While the tech industry tried to develop artificial intelligence, one giant held back: Apple. The company has yet to introduce an AI-generated emoji, and according to one The New York Times According to today’s report and earlier reporting by Bloomberg, it is in early talks with Google about incorporating the search company’s Gemini AI model into iPhones.
Yet a research paper quietly posted online last Friday by Apple engineers suggests the company is making significant new investments in AI that are already bearing fruit. It details the development of a new generative AI model called MM1 capable of working with text and images. Researchers show it answering questions about images and exhibiting general knowledge skills demonstrated by chatbots like ChatGPT. The model name is not specified but may stand for Multimodal 1.

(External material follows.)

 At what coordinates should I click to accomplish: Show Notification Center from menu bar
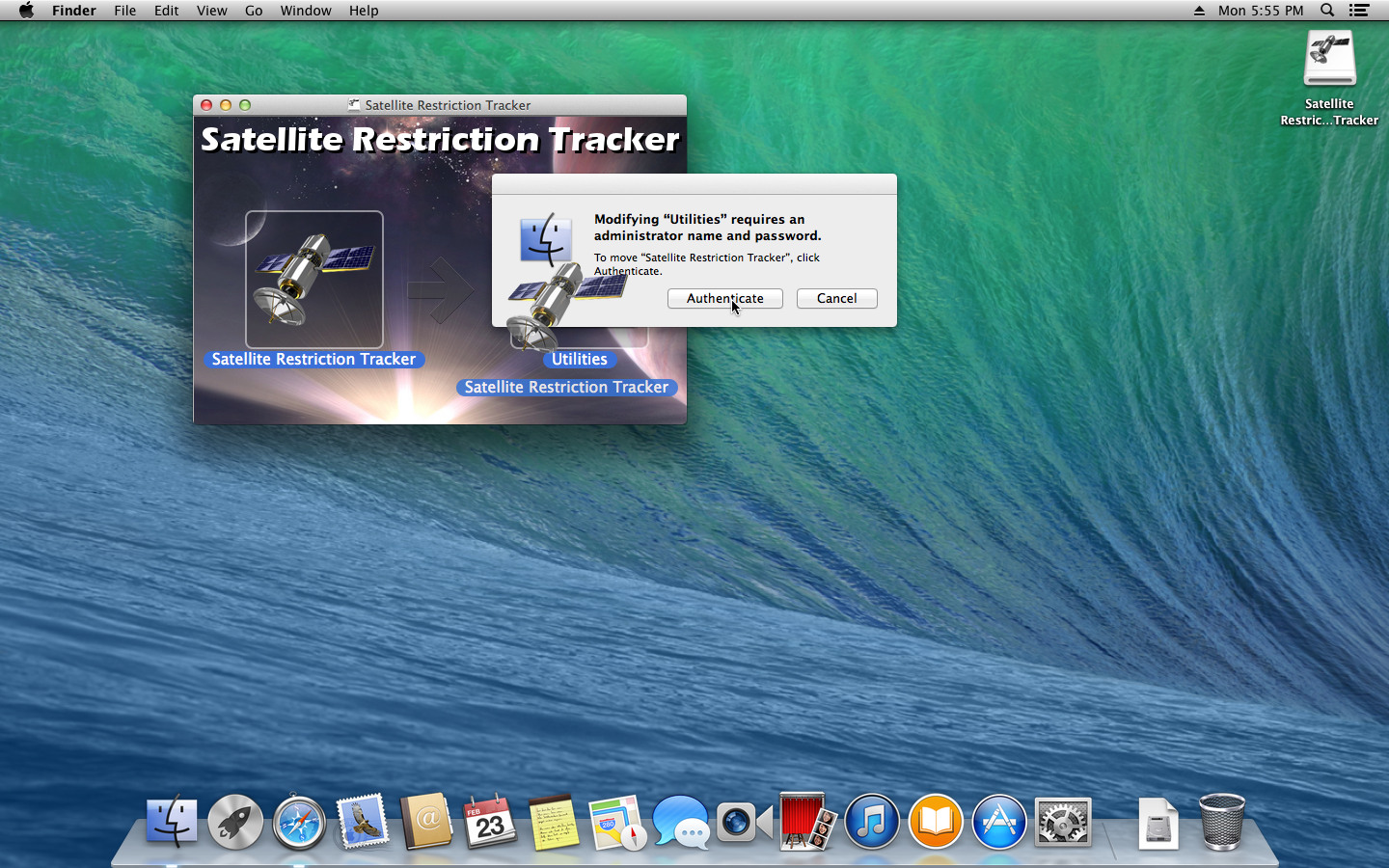[x=1359, y=11]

The MM1 looks similar in design and sophistication to recent AI models from other tech giants, including Meta’s open-source Llama 2 and Google’s Gemini. Work by Apple’s competitors and academics suggests that these types of models can be used to power chatbots, or “agents,” that can write code and perform actions such as using computer interfaces or websites. Can solve tasks by doing. This suggests that the MM1 may yet find its way into Apple products.
“The fact that they’re doing it shows that they have the ability to understand how to train and build these models,” says Ruslan Salakhotdinov, a professor at Carnegie Mellon who has led several Years ago led AI research at Apple. “It takes a certain amount of skill.”

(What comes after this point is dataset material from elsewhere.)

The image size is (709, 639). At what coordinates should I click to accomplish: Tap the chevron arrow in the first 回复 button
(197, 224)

MM1 is a multimodal large language model, or MLLM, meaning it is trained on images as well as text. This allows the model to respond to text prompts and answer complex questions about specific images.
An example in Apple’s research paper shows what happened when MM1 was provided with an image of a restaurant table basking in the sun and a menu with two bottles of beer. When asked how much someone would expect to pay for “all the beer on the table,” the model correctly reads the correct price and inflates the price.
When ChatGPT launched in November 2022, it could only input and generate text, but recently its creator OpenAI and others have extended the underlying language model technology to work with other types of data. What has worked for When Google launched Gemini (the model that now powers ChatGPT’s response) last December, the company touted its multimodal nature as the start of an important new direction in AI. “Following the rise of LLMs, MLLMs are emerging as the next frontier in foundation models,” Apple’s paper says.
MM1 is a relatively small model as measured by the number of “parameters”, or internal variables, that are trained as a model. Boston University professor Kate Senko, who specializes in computer vision and machine learning, says this could make it easier for Apple’s engineers to experiment with different training methods and optimizations when they hit on something promising. are
The MM1 paper provides amazing detail on how the model was trained for corporate publishing, Senko says. For example, the engineers behind MM1 describe tricks to improve the model’s performance, including increasing the resolution of images and combining text and image data. Apple is known for its secrecy, but it has previously shown unusual openness about AI research as it tries to attract the talent it needs to compete in the cutting-edge technology.